Nonostante l’arrivo di internet e tante fratture date da invidie e ipocrisie, gli Handful Of Hate sono riusciti a portare avanti il proprio progetto per 20 anni. Con il desiderio e la voglia di migliorarsi ad ogni lavoro fatto. Abbiamo voluto cosi avere un tu per tu con il “Mastermind” della band Nicola.
Ciao Nicola, benvenuto sulle pagine di Metal in Italy. Ti conosco ormai dai lontani anni ’90, cosa è cambiato a livello musicale e personale da quando hai fondato la band ad oggi?

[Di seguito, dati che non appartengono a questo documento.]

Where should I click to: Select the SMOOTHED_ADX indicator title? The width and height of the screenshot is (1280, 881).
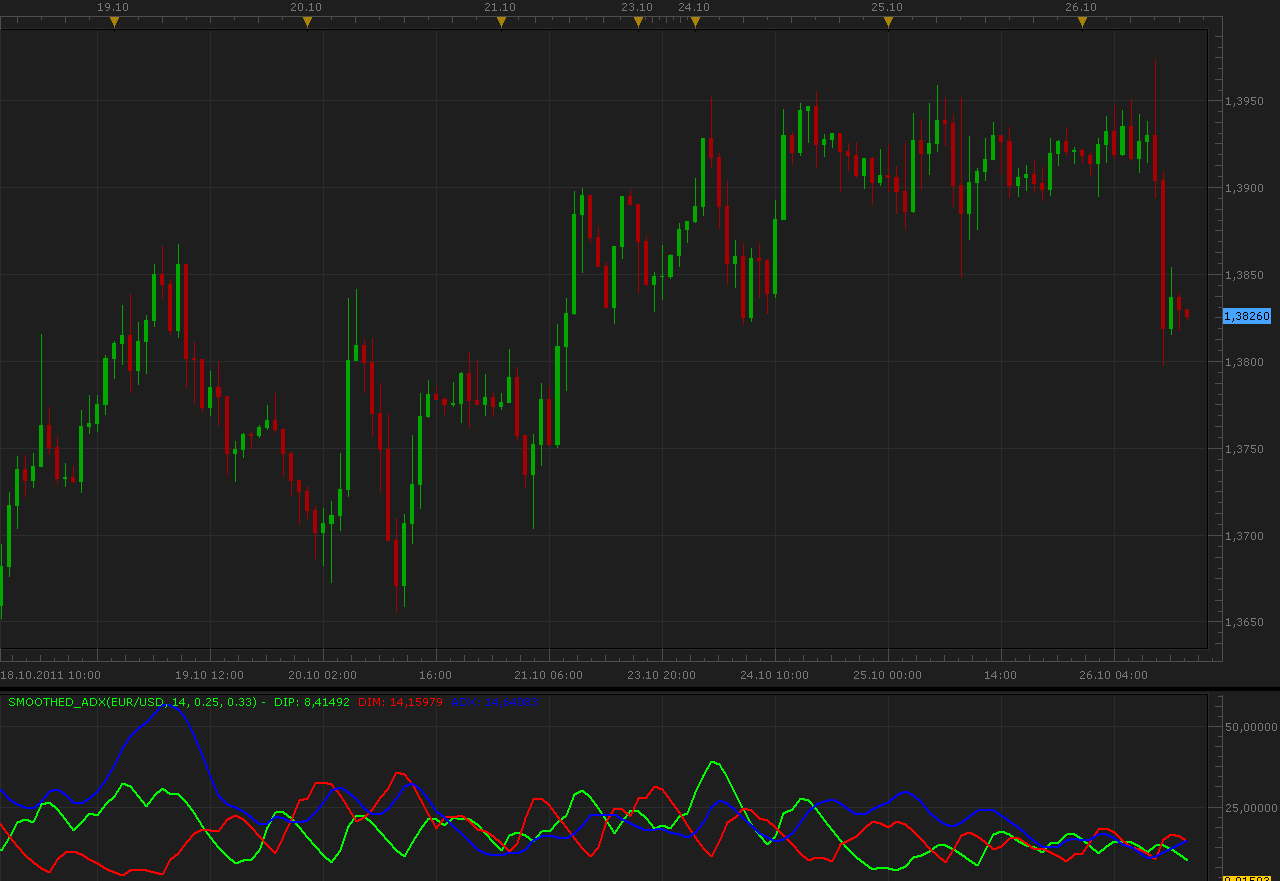click(133, 702)
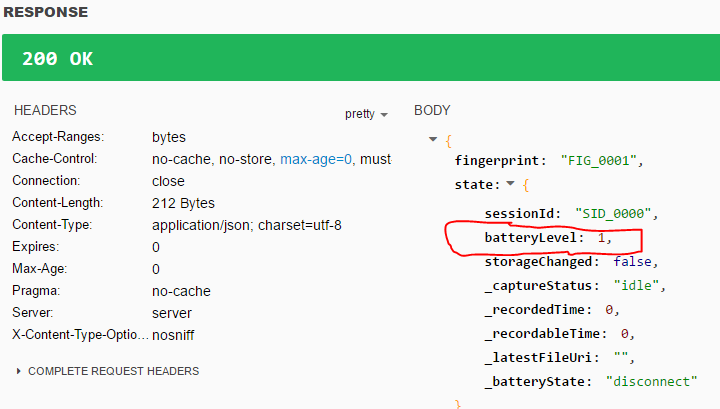Click the Content-Length 212 Bytes value
Image resolution: width=720 pixels, height=409 pixels.
tap(183, 203)
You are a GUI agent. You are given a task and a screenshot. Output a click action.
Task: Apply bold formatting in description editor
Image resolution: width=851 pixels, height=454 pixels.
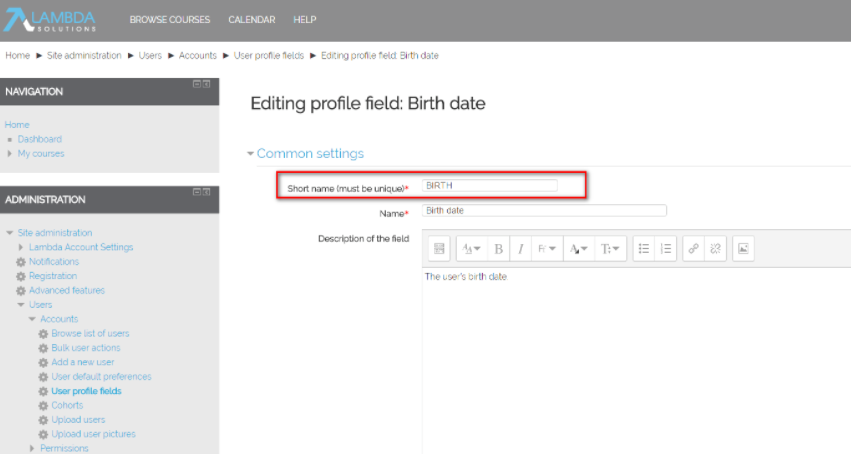pyautogui.click(x=498, y=249)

Si ci conosciamo da parecchio! Di anni ne sono passati più di 15 ed in tutto questo tempo gli Handful Of Hate hanno operato una vera e propria evoluzione musicale secondo le linee guida che già all’inizio mi ero preposto. Nell’ambito dei generi estremi (Black e Death), oltre ad esser nate varie sfumature o sottogeneri , si sono susseguiti momenti più favorevoli ed altri di crisi o ibernazione. E’ aumentato il numero delle bands (anche nel nostro paese), a livello internazionale ha prevalso la logica delle labels (paga e ti faccio il cd) a livello live il “pay to play”. E’ aumentata la caratura dei musicisti e la tecnica, e questo indubbiamente è un fatto positivo però allo stesso tempo il panorama metal estremo è saturo, ed in molti casi saturo di band inutili. Questo è quello che vedo da quando ho cominciato (1993) ad oggi. Dal punto di vista personale spero, ma non sta a me a dirlo, di essermi perfezionato assumendo una personalità mia nel riffing e nelle composizioni. Ho cercato di portare avanti il discorso Handful Of Hate seguendo una linea di coerenza col passato, senza buttarmi dentro alle varie mode del momento ma mantenendo le idee iniziali (Black/Death senza compromessi) e migliorandomi su questa strada. Con umiltà e pazienza ho ed abbiamo costruito 6 albums ed in maniera realista continuiamo a suonare per il piacere di farlo finchè ci va di farlo e finchè abbiamo qualcosa da dire.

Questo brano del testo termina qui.